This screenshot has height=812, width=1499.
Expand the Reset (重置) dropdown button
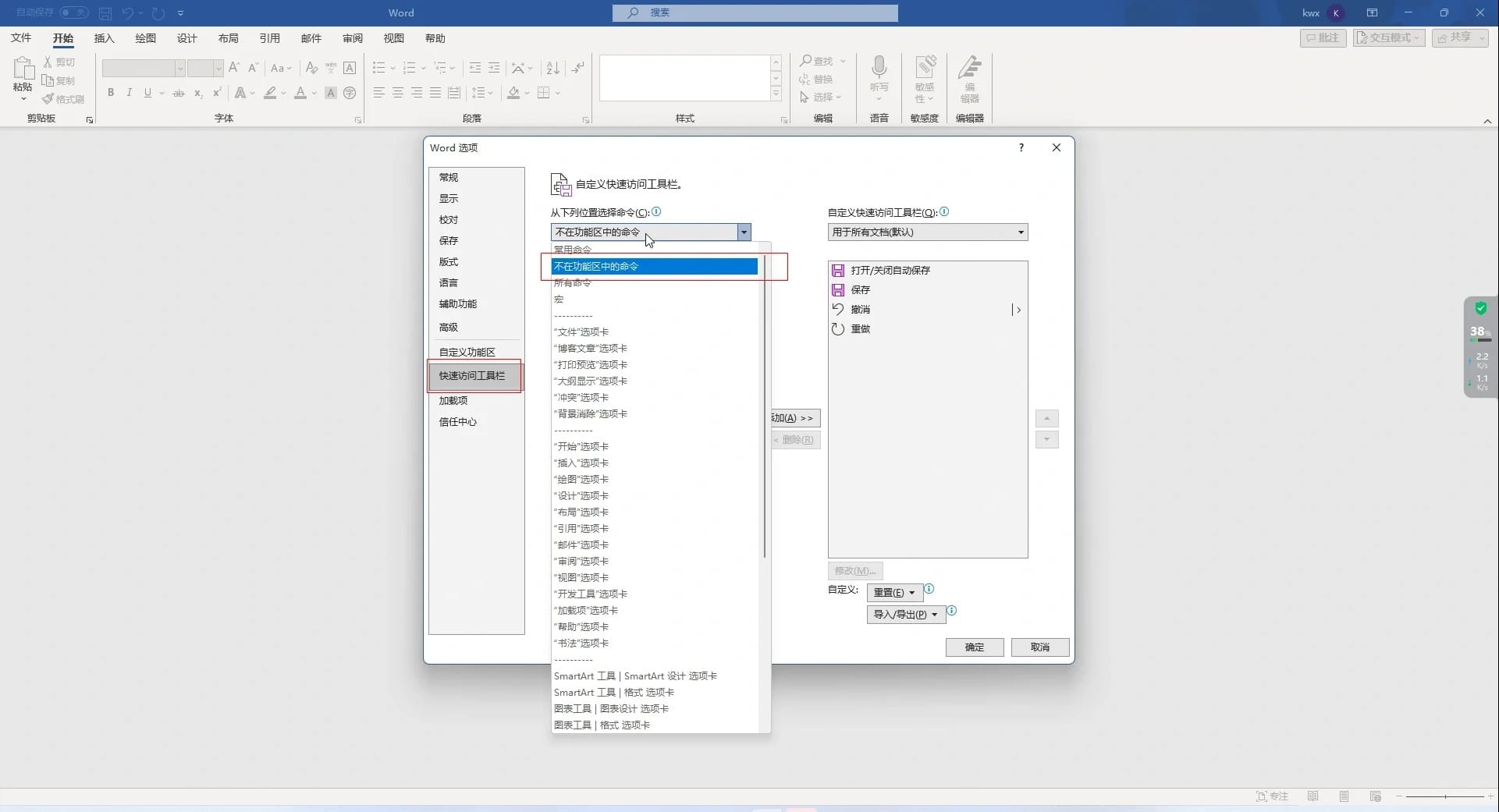tap(894, 593)
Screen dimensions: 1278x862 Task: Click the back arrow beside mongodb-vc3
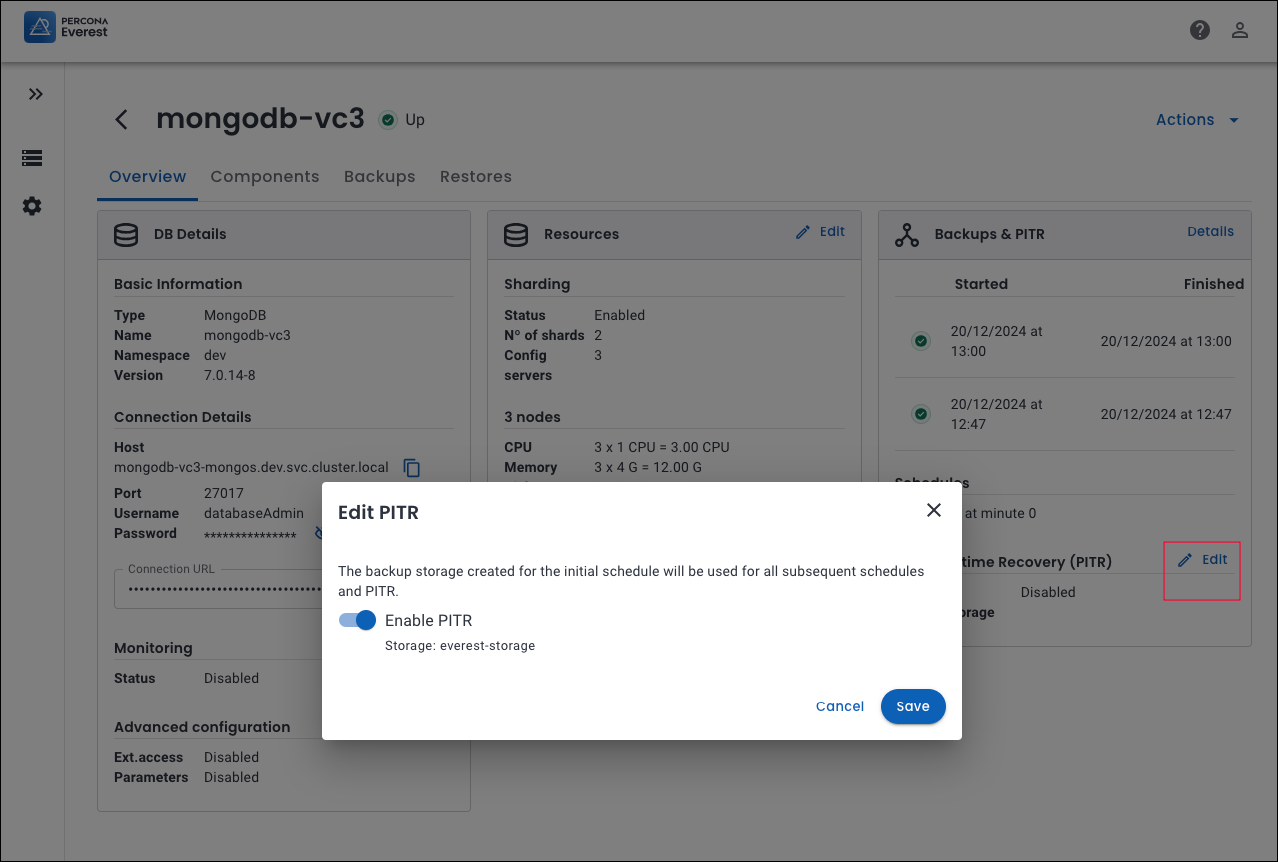tap(121, 120)
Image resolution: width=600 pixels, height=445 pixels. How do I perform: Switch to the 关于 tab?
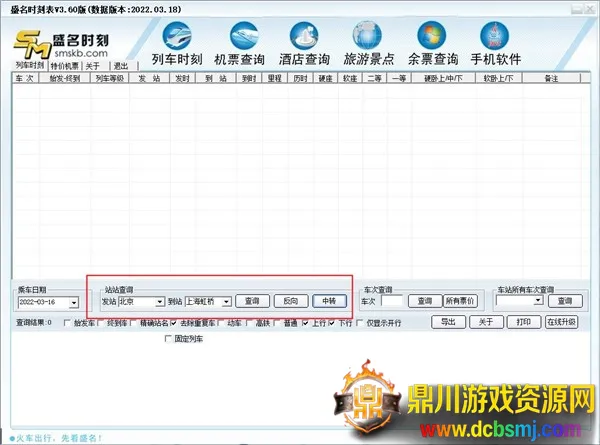92,66
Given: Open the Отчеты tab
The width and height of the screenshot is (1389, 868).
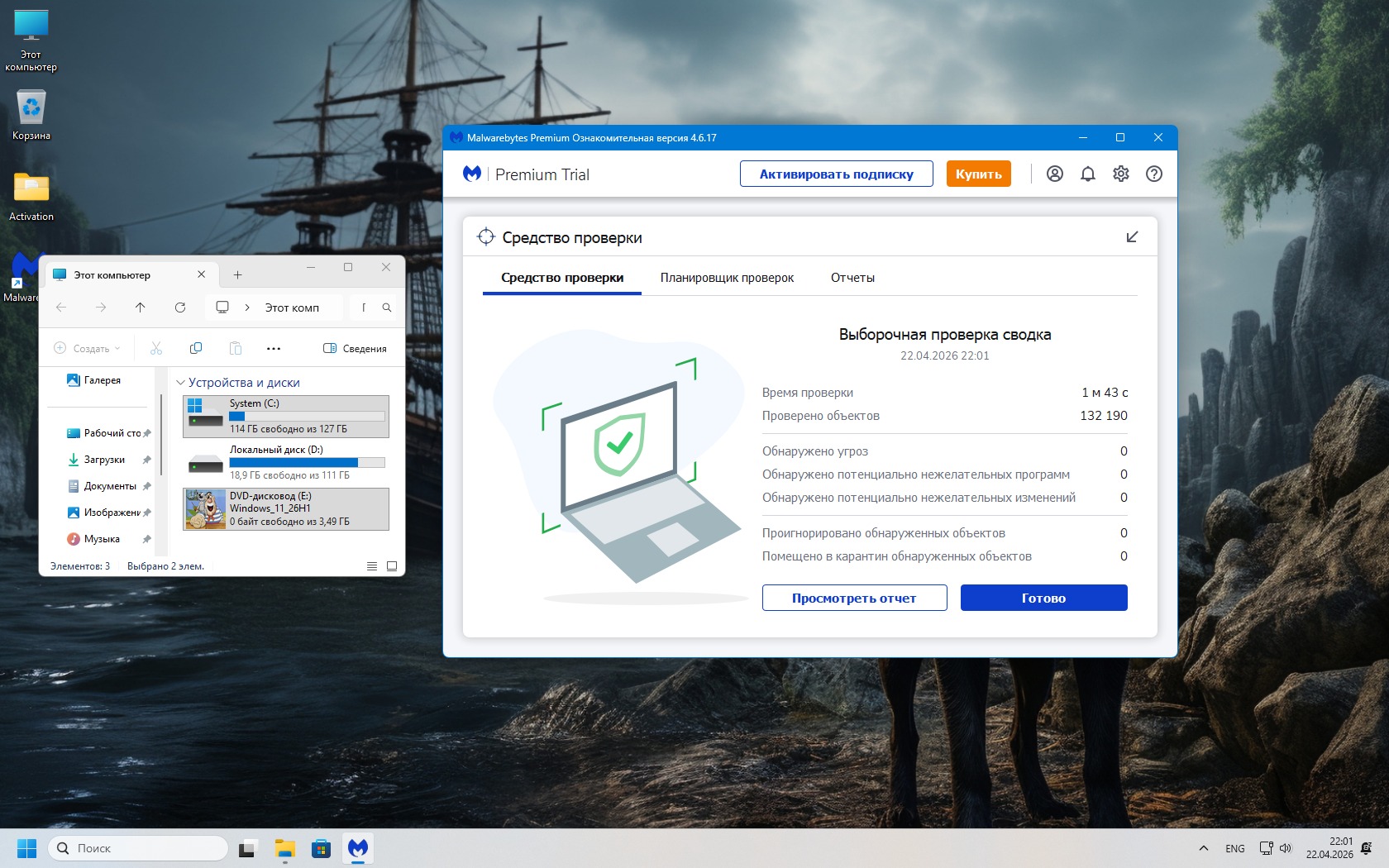Looking at the screenshot, I should pos(852,278).
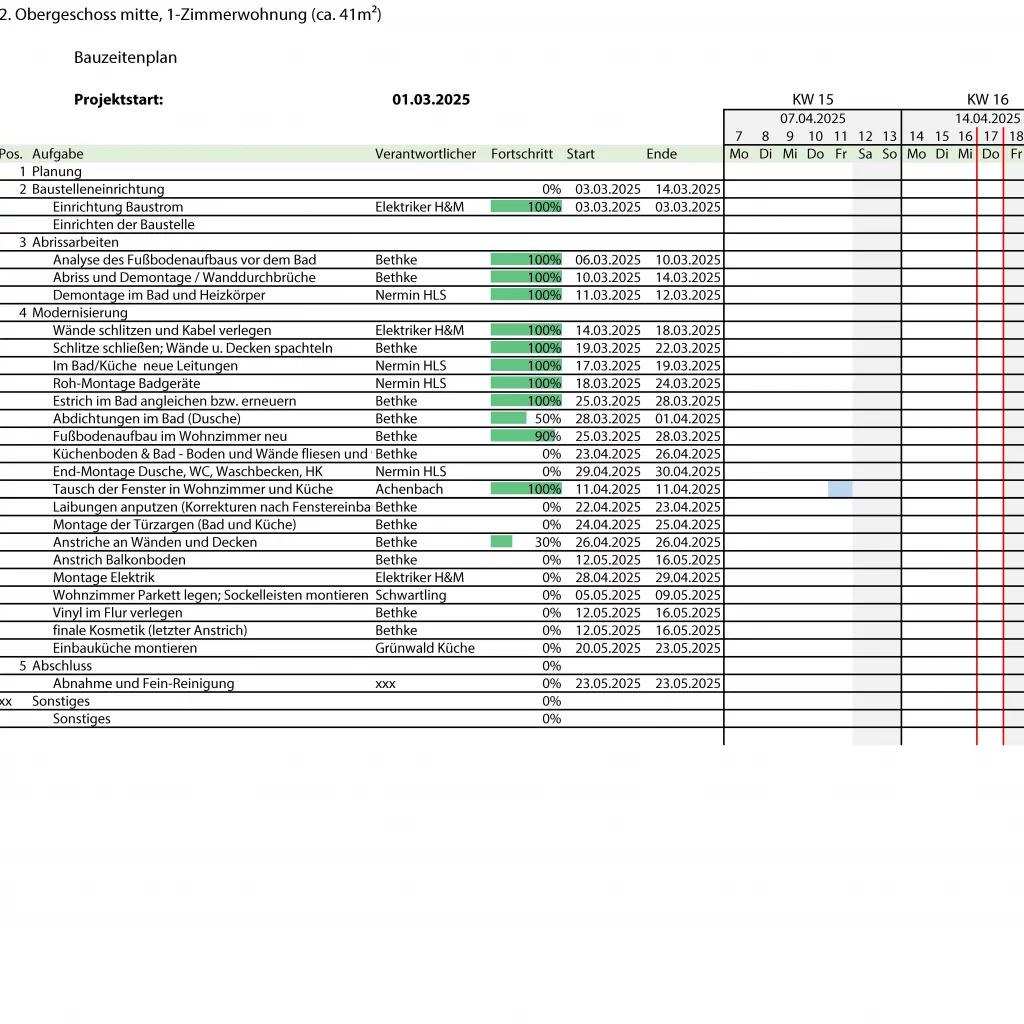Select the 'Modernisierung' section row
The height and width of the screenshot is (1024, 1024).
(80, 312)
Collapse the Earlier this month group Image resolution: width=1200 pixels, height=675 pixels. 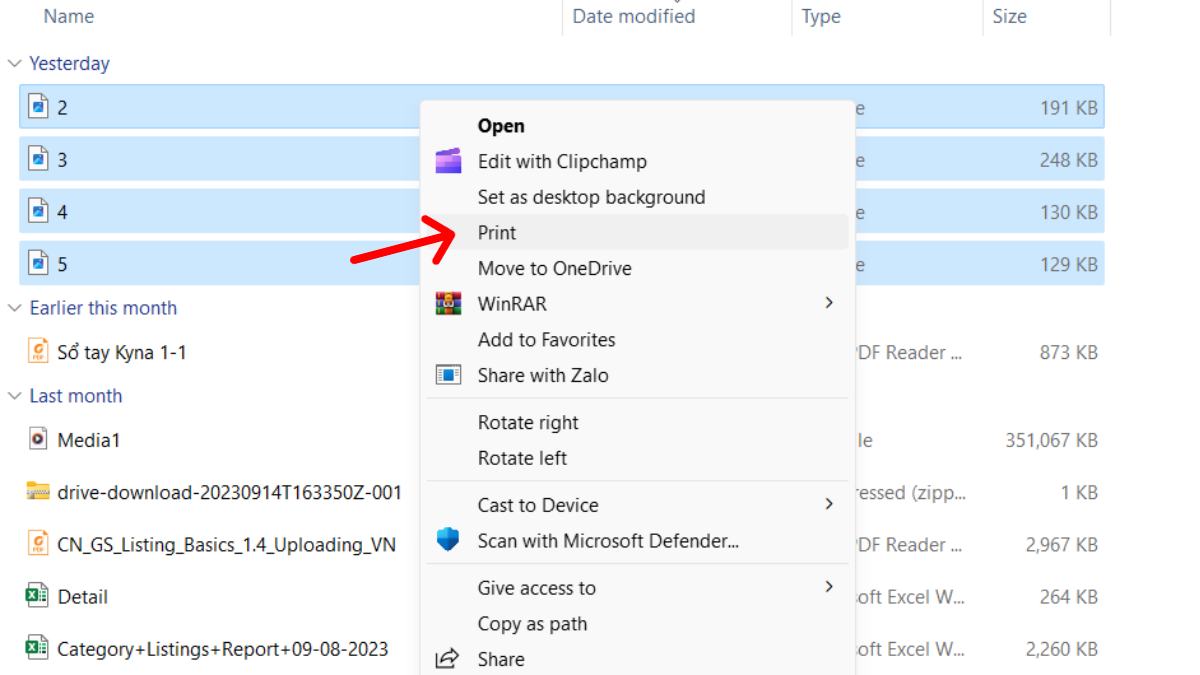point(14,308)
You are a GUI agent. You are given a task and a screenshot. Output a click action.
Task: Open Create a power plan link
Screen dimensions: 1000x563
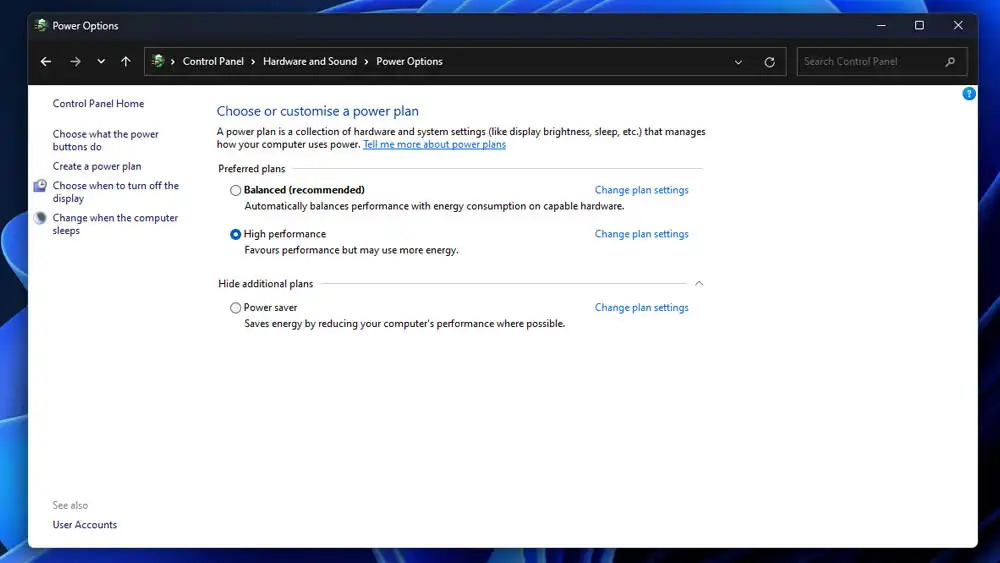(x=97, y=167)
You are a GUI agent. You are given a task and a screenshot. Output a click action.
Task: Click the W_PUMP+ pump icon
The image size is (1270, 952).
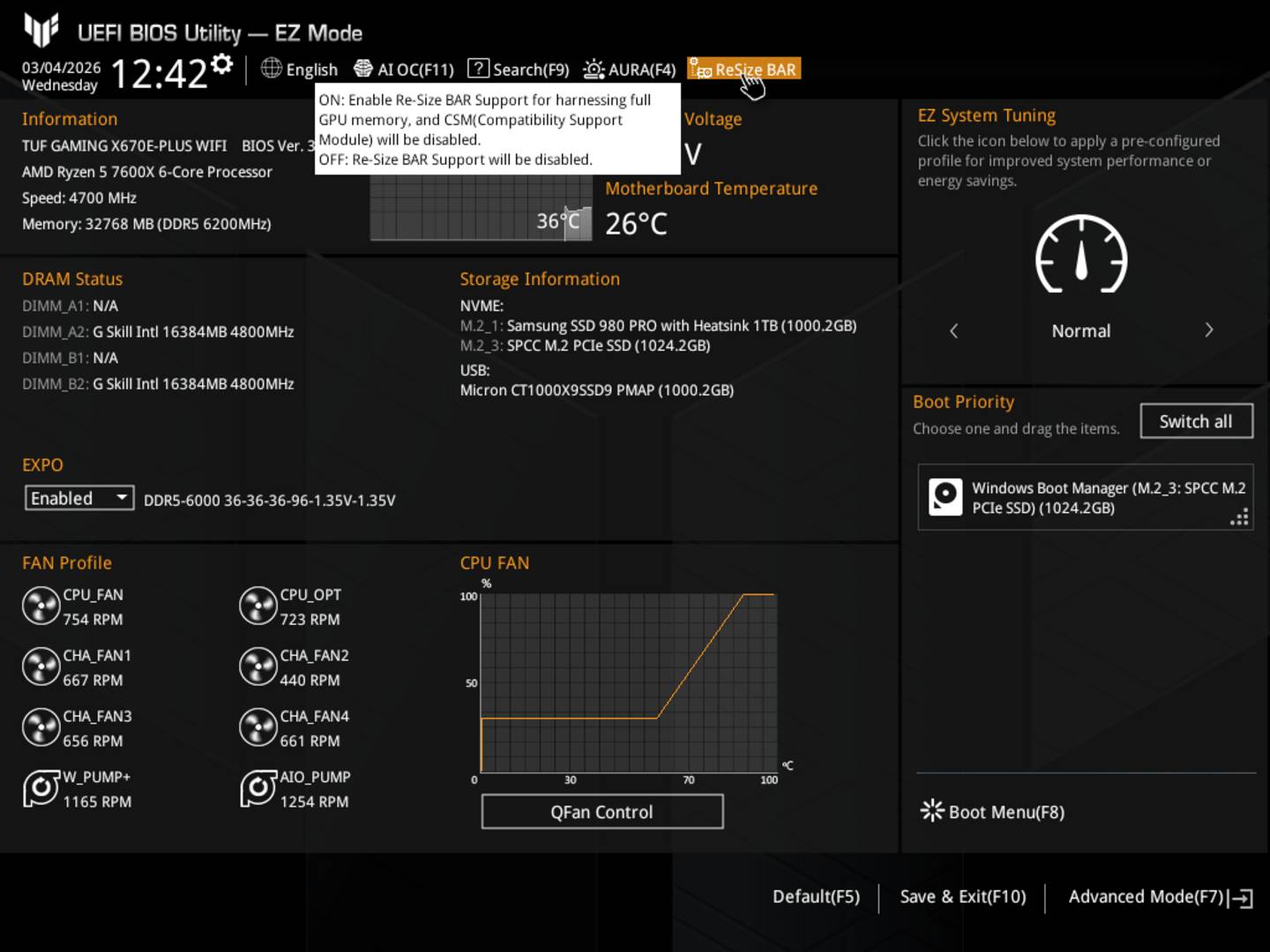pos(41,789)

### Task goal
Your task is to repeat the opening line of the entries above and each line after it, ending with the line that has "Given: Open the Отчеты tab". Do not include the pictures.

### Finished exercise
This screenshot has height=812, width=1499.
Expand the Reset (重置) dropdown button
tap(894, 593)
Screen dimensions: 1278x862 Task: Click the back arrow beside mongodb-vc3
tap(121, 120)
Image resolution: width=600 pixels, height=445 pixels. How do I perform: Switch to the 关于 tab?
92,66
Given: Open the Отчеты tab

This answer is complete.